L’azione, affidata alla vigilanza del Dicastero per il Servizio dello Sviluppo Umano Integrale, è stata realizzata in questi anni in loco – attraverso la costante collaborazione della Nunziatura Apostolica – da un Comitato tecnico situato a Zhaporizhia, per il primo anno, e dal Segretariato tecnico basato a Kiev per l’anno successivo. Al loro fianco, di concerto, gli organismi di carità della Chiesa ma anche altre confessioni cristiane e le organizzazioni internazionali appositamente incaricate.

“Un bel segno di ecumenismo”, osserva monsignor Kava, che parla di un lavoro fatto veramente insieme, al servizio di poveri, bambini con disagi legati agli stress della guerra, famiglie numerose, anziani che hanno perso tutto e che vivono con pensioni molto basse. “Quell’emergenza non c’è più, ma – fa notare il presule – alcuni bisogni restano e ancora serve il lavoro della Chiesa”.

R. – La situazione è molto seria perché sono tutti stanchi. Ogni giorno, come in guerra, ci sono morti e ancora tanta gente è in ospedale per le conseguenze della guerra e soprattutto la gente normale, non i militari, soprattutto la gente che è rimasta in questa zona occupata, vicino la linea di guerra, loro sono tanto stanchi. Soprattutto i giovani che vivono al confine e che non possono spostarsi perché non ne hanno la possibilità. Per questo la voce della Santa Sede e del Papa per noi ucraini è molto utile perché permette al mondo di sapere che qui il conflitto dal 2016 non è ancora terminato.

A che punto è oggi il progetto iniziato nel 2016 e intitolato “Papa per l’Ucraina” con tutti i suoi risvolti nel campo educativo, sociale e sanitario?

R.- I progetti ad esso collegati sono quasi tutti terminati. Ora, l’unico che resta è legato all’acquisto di macchinari medici per un ospedale in costruzione. In questi anni abbiamo usato circa 15 milioni di euro provenienti dall’aiuto della Santa Sede e possiamo dire di aver aiutato più di 980 mila persone in tante direzioni. Ospedali, poveri, famiglie numerose, anziani che sono rimasti soli e senza niente, senza cibo, senza vestiti ,senza riscaldamento perché da noi normalmente l’inverno è molto freddo. Adesso possiamo dire che siamo alla fase conclusiva di quel progetto del Papa.

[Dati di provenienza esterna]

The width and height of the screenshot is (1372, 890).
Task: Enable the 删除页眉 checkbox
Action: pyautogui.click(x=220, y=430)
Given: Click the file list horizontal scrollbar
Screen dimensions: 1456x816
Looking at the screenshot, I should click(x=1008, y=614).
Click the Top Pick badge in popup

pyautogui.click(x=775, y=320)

L’idea di quel progetto era sicuramente supportare una situazione di emergenza ma anche cercare di avviare una ricostruzione. Ad oggi dopo tanti anni si può parlare di ricostruzione?

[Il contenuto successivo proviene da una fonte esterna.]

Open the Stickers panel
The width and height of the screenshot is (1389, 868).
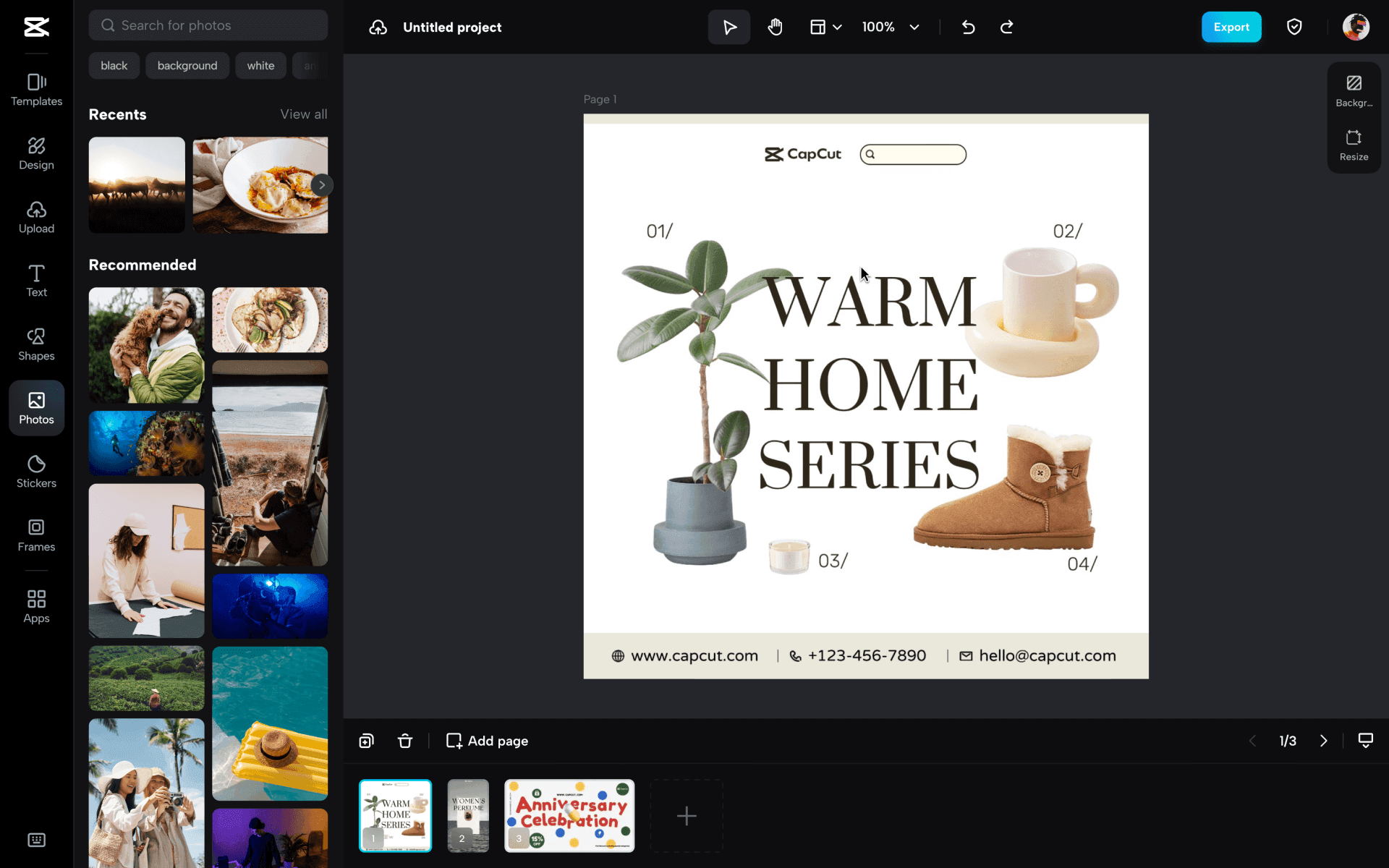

R. –  Posso dire che noi abbiamo fatto tanto anche nella ricostruzione delle case per ridare alla gente una parvenza di normalità. Oggi possiamo dire che la situazione non è così tragica come 4-5 anni fa, però è evidente che, per esempio, famiglie che hanno tanti bambini e anziani che ricevono piccole pensioni hanno ancora bisogno di aiuto da parte della Chiesa.

A proposito delle tante persone che erano andate via dal Paese e che si sperava tornassero, cosa ci può dire?

R. – Tanti di coloro che erano andati via sono rientrati nelle loro case. Tutti credevano che la guerra finisse in pochi mesi, invece sono 6 anni e non si vede una fine. Per questo sono rientrati nelle loro case, tranne coloro che sono usciti dalla zona occupata e che non tornano per il pericolo di vita.

Altro aspetto del progetto voluto dal Papa era la collaborazione tra le Caritas e le Chiese latina e greco-cattolica. Sotto questo punto di vista siete riusciti ad essere uniti?

R. –  In questo progetto abbiamo lavorato tutti insieme, non solo Caritas latina e Caritas greco-cattolica, abbiamo collaborato con i protestanti  e con tante organizzazioni internazionali e questo è stato per noi un segno di buon ecumenismo  e si può dire che questa iniziativa della Santa Sede era l’unica dove tutti abbiamo lavorato veramente insieme per aiutare la popolazione.

Se dovesse aggiungere qualcosa all’appello del Papa circa i bisogni delle persone oggi, cosa si sentirebbe di dire?

R. – In questo momento già le parole e gli appelli del Papa, che spingono alla fine della guerra, mi sembrano di grandissimo aiuto e comunque tutto il processo di solidarietà avviato servirà a tutti. Anche se terminerà il progetto del Papa, la Chiesa infatti continuerà a dare il suo aiuto e a stare vicina alla gente, o con la Caritas o con le nostre parrocchie o con le nostre organizzazioni di volontari. Non ci sono tanti soldi ma saremo presenti e vicini..e poi questa esperienza ci è servita per imparare a collaborare insieme nell’aiutare la gente.